# What to jar males in please awnser!!!



## shawnee (Jan 23, 2013)

sop i have been doing some looking and i cant decide what to jar the males in the first is tacacata pots with the holes filled in there great because there opacq and i nice size. next is mason jar upside cheap 1 a pice downside there kinda small and clear thell ram the glass thridly bout 2.50 apice are these little 3/4 of a gallon fish bowls these also seem great becasue of sizze any 1 got any other ideas!!!


----------



## Sena Hansler (Aug 24, 2011)

I use jars... I wouldn't use terracotta pots to be honest, if anything I would prefer the jars. Hunt around... Look in thrift stores, kijiji, etc, look for MEDIUM canning jars. That is what I have... Everything from medium to very large... I don't understand what you mean by "they'll ram the glass" no they won't. I have about 30 jarred currently, and have never had a problem. You could do the fish bowls, but they are more expensive than the mason jars... Go the cheaper route. If you can even, find cups with lids... You can also use clear Dixie cups and fashion lids to avoid jumpers. 

OR if you have the tank space, buy a few "Betta Barracks" as they are called. That way cleaning is easier, they are all heated, and takes up less space.


----------



## shawnee (Jan 23, 2013)

what i mean by that is the males see each other and theyl try to get at each other


----------



## Sena Hansler (Aug 24, 2011)

They'll be fine :lol: Flaring is another form of communication for them... Not always dominance, or aggression. Plus they can exercise their fins. I have yet to have a problem with anyone getting stressed, jumping out of the water, etc. Pictures attached, are two bettas (one male one female) in their jars. I like them since you can check on them, and if they ever get sick you can jump on it before it gets worse.


----------



## trilobite (May 18, 2011)

I use plastic soda bottles with holes in them, then put them into a tank or anything that holds water and a heater, then put in the boys. Can chuck in bits of plastic like cut up ice cream container lids and put them between bottles so the fish cant see each other. Cheap, easy and efficient, but ugly


----------



## inveritas (Jan 24, 2013)

Food grade transparent plastic containers with holes pierced in the top sounds like an cost effective method to me.


----------



## inareverie85 (Apr 18, 2008)

Nice looking little ones, Sena. 

I use 5 1/2 x 6 1/2 square plastic jars from ccw. Each jar holds about .75G of water, so I can grow out my babies in there from jarring age to adulthood. 

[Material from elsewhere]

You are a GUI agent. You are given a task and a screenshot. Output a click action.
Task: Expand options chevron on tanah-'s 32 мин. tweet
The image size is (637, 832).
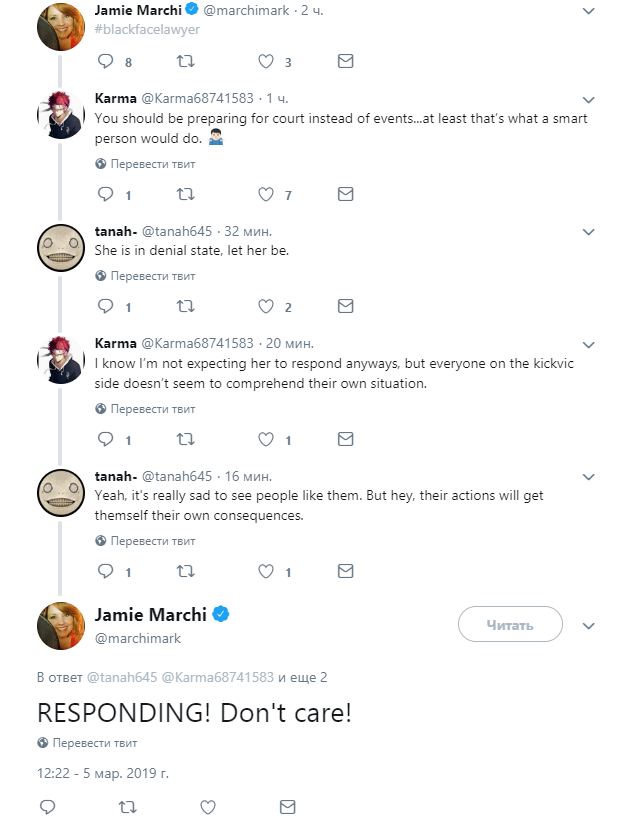588,232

I jar once they start fighting. That time differs between spawns.


----------



## babystarz (Aug 3, 2012)

I use 32 oz. Mason jars.


----------



## Myates (Aug 2, 2011)

I use 32oz plastic deli cups - you card them so they can't see each other, and then a couple times a day remove the cards so they get some exercise time  Keeping them in the terra pots will just make them.. bleh.. imo. It's dark and they can't see/interact with anything. These fish are actually pretty social, and they will need exercise being in a small space.. so anything clear would be more idea. Just use cardboard or anything thin and solid to place between them all when they aren't exercising.


----------



## dramaqueen (Jul 7, 2008)

Beautiful babies, Sena!!


----------



## Sena Hansler (Aug 24, 2011)

Thanks lol. They are a good example that jars work nicely


----------



## logisticsguy (Sep 7, 2012)

Agree that they are very social creatures and flaring is a good thing imo. prevents boredom great exercise. Its cool in my house at night so I put 1.9l in a heated tub and slip in a cut plastic divider so they cant see each other. The Turkey Baster may have been the most important invention of all time.


----------



## MattsBettas (Dec 18, 2012)

Add on to lg, 1.9 liters is approximately half a gallon.


----------



## Sena Hansler (Aug 24, 2011)

I will also note... If you were to use anything they couldn't see each other through they would actually become depressed from sudden isolation. That's the last thing you need


----------



## homegrown terror (Aug 6, 2012)

how do you heat the jars without floating them in the actual growout tank?


----------



## Sena Hansler (Aug 24, 2011)

A few things you can do. I heat a room (remember the smaller the room with an automatic adjustable room heater is cheaper than a larger room). If living in tropical areas, it's easier. You can also heat a tub of water, and allow the jars to sit in the water (have it so they don't float with 3-6 inches of water depending on jar size and water quantity).


----------



## homegrown terror (Aug 6, 2012)

Sena Hansler said:


> A few things you can do. I heat a room (remember the smaller the room with an automatic adjustable room heater is cheaper than a larger room). If living in tropical areas, it's easier. You can also heat a tub of water, and allow the jars to sit in the water (have it so they don't float with 3-6 inches of water depending on jar size and water quantity).


those are all great ideaswe're preparing our first spawn in the next few weeks and i was wondering how all the girls were going to have any room in a tank filled with cups for all their brothers.


----------



## logisticsguy (Sep 7, 2012)

This is the one I use.


----------



## Sena Hansler (Aug 24, 2011)

I might actually switch to doing that :lol: once everything is set up right.


----------



## Myates (Aug 2, 2011)

Similar to what I do.. I have jars and 32oz cups, kritter keepers that I place in tubs of water, etc..

Here are a few of my keepers - can see a couple cups in the back ground (working on barracks right now, both big and "mini" ones for the wall length heavy shelves) as I don't want so much "open" water in the tubs during summer months. I usually have IAL in there, but this was just after some water changes.


----------



## royal (Jan 23, 2013)

@logistics guy I have the same heater as you! Lol


----------